冯祖绳坐在空荡荡的大厅里,内心也像这大厅一样空荡荡的。就像自己昨天说的:州署需要一场大捷,路南需要更多的胜利。可这胜利?看严开文信心满满,安排得头头是道,能大捷吗?乡团刚组建不久,马恩及其汛营官兵也多年没上过战场,其他人就像马恩说的那样,都是刚放下锄头农具的新练勇生瓜蛋子。这……万一发生什么意外,伤亡众多,该如何是好?

刚才严开文对着地图把他用兵的策略手段说了出来,他用的应该是调虎离山,以逸待劳,釜底抽薪,关门捉贼,再围而歼之。这些兵法计谋书上都有记载。可对付那些流匪能行吗?纸上谈兵的事多得去了。自己也看过一些兵书,昨晚想了半夜也没想出一个能全部剿灭那些流匪的万全之计来。严兄果然名不虚传,能把这多个计谋揉合在一起用在一次剿斗中,想来还真是不得不让人佩服。可书生用兵看似严密,会不会还有什么遗漏的和没有想到的呢?哎……!冯祖绳坐卧不安,来回踱步。

“冯七,段美,你俩跟着他们,有什么事及时报来。”冯祖绳对站在一旁的二人呼道。

“老爷,我们可不能离开您,这是严团总下的军令,军令不能违。”冯七小声回道。

冯祖绳看了看二人烦躁地说道:“段美,你差使几个人去,这里不用太多人。你叫他们战事一有消息就马上回来禀报。”看冯祖绳心焦的样子,段美只得答应了下来。

“老爷,这驿站后面就是石峰山,山上有个石峰寺,要不……要不我们上去看看?”冯七小声说道。在山上,总比闷在这驿站里要好一些。

“山高吗?”冯祖绳问。

冯七本意是要冯祖绳去山上散散心,冯祖绳却理解为去山上可以看到前方战场。冯七点了点头,把凉帽捧过来帮冯祖绳戴上。出了驿站,段美带着亲随团勇前护后拥着冯祖绳上了石峰山。

这石峰山孤秀高耸,垒石而成,四面峭石,狮蹲象伏,百怪千奇。山峰间的石峰寺建于前明万历年间,远望飞阁凌汉,近触丹桂徇烂,极为壮观。

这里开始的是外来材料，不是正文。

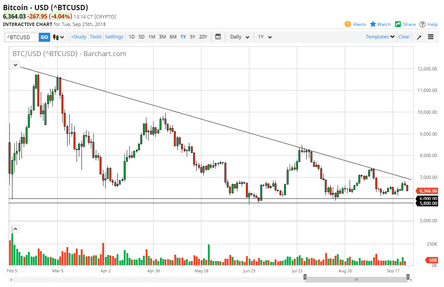
Task: Open the hamburger menu beside the arrow
Action: pyautogui.click(x=430, y=37)
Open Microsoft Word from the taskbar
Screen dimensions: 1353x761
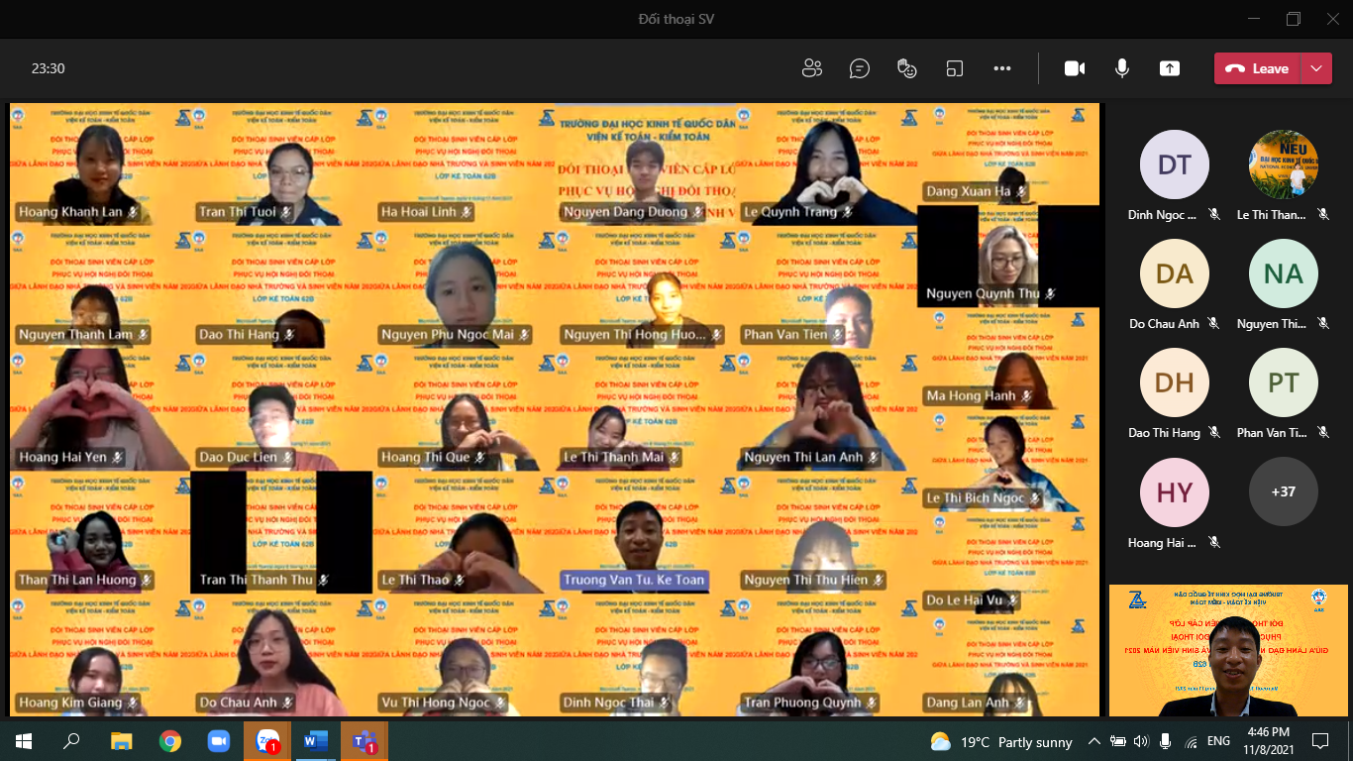[x=316, y=741]
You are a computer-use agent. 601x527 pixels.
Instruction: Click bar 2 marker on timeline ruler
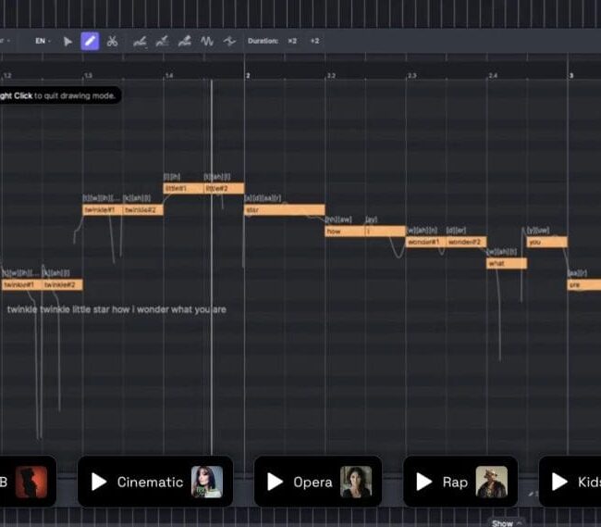point(247,74)
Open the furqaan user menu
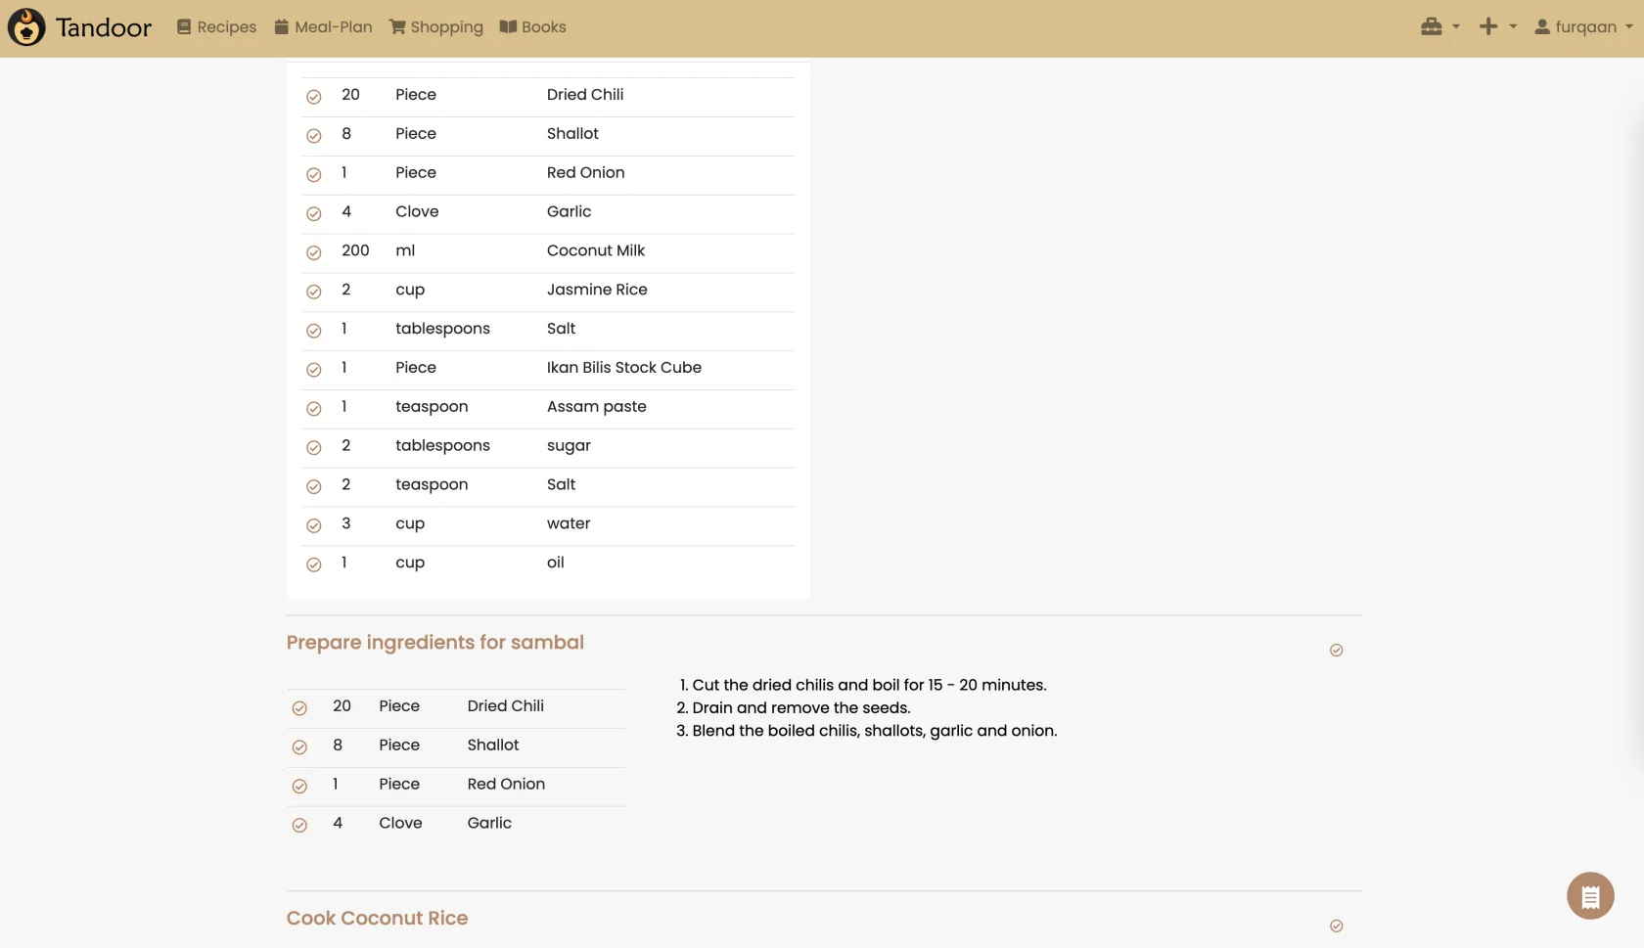This screenshot has width=1644, height=948. click(1583, 27)
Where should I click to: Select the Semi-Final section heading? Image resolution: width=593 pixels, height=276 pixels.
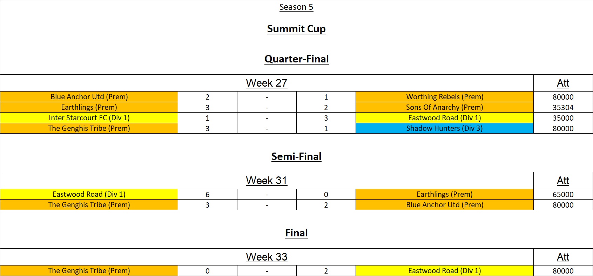click(296, 156)
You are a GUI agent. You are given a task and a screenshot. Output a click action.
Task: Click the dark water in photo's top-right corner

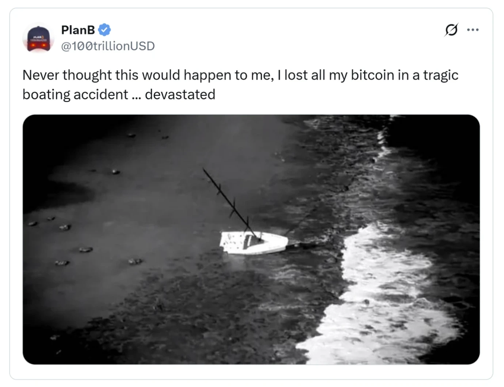(446, 139)

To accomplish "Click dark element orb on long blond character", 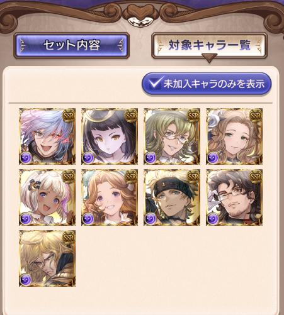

沿着崎岖小路拾阶而上,不大一会儿就到了石峰寺,石峰寺住持方丈把冯祖绳迎进大殿。冯祖绳虔诚地给佛祖上了香并在心里为严开文,为前方将士默默祈祷,祝福。上完香出了大殿,住持方丈跟在身边喋喋不休地介绍着石峰寺的来历,冯祖绳无心听讲,强忍着一路向峰巅走去。

石峰山巅有一真武阁,站在阁前四望,天高地阔,石山下树林莽莽苍苍,可让冯祖绳牵肠挂肚的前方战场,却了无踪迹。在阁西北方一里处,黑森森一片怪石如大海怒涛冲天而起,威严耸峙,壁垒森严且气势磅礴。想起严开文临走前的话语,冯祖绳顿觉心惊肉跳,忙问住持方丈:“大师,那里是什么地方?”

“堂尊,那地方本地人叫石门峰,也叫石门哨。里面峰、洞、湖、河纵横交错,一般人是不会轻易进去,进去了就……”还没等住持方丈说完,冯祖绳打断了他的话:“段美,差使些人巡察那一片。任何人不得靠近,一旦发现可疑之人,直接捕杀。”

“是……堂尊。”段美犹豫了一下,看了一眼冯七,冯七点了点头。

段美走后,冯祖绳还是烦躁不安,思绪纷乱。这时,瞅见一石崖上有一方工工整整题诗,诗曰:

因差来古寺,寻胜上岩梯。渐觉凌千仞,四瞻列万溪。

山高村市远,天近岭云低。指点明朝路,匆匆策马蹄。

仔细上前一看,是四十年前嘉庆爷年间,时任路南知州、渤海人李文桂在驿站迎送一位制军大人后留下来的。哎!自己也是“因差来古寺”,可谁来帮自己“指点明朝路”呢?谁不想像李文桂一样“匆匆策马蹄”。

在忐忑焦虑中一个上午就过去了。刚回到驿站坐下,段美奔跑进来激动地高声喊道:“老爷,老爷!胜了,胜了!严团总他们回来了。”

“胜了?”冯祖绳一下就从座椅上弹了起来,对冯七喊道:“帽子。冯七,帽子!”

严开文在二里外一高峰上指挥整个战斗,各路兵马都按照布置依计行事。聂升他们在哨卡营地外摇旗呐喊,嚣张骂阵。营地里的流匪按捺不住,冲出来四百多人想一口吃掉聂升他们两百人。两队人马对阵,冲杀,缠斗,撤退,一切都按计划顺理成章地进行,流匪们没有任何怀疑,追杀,追杀,一直追出四里以外。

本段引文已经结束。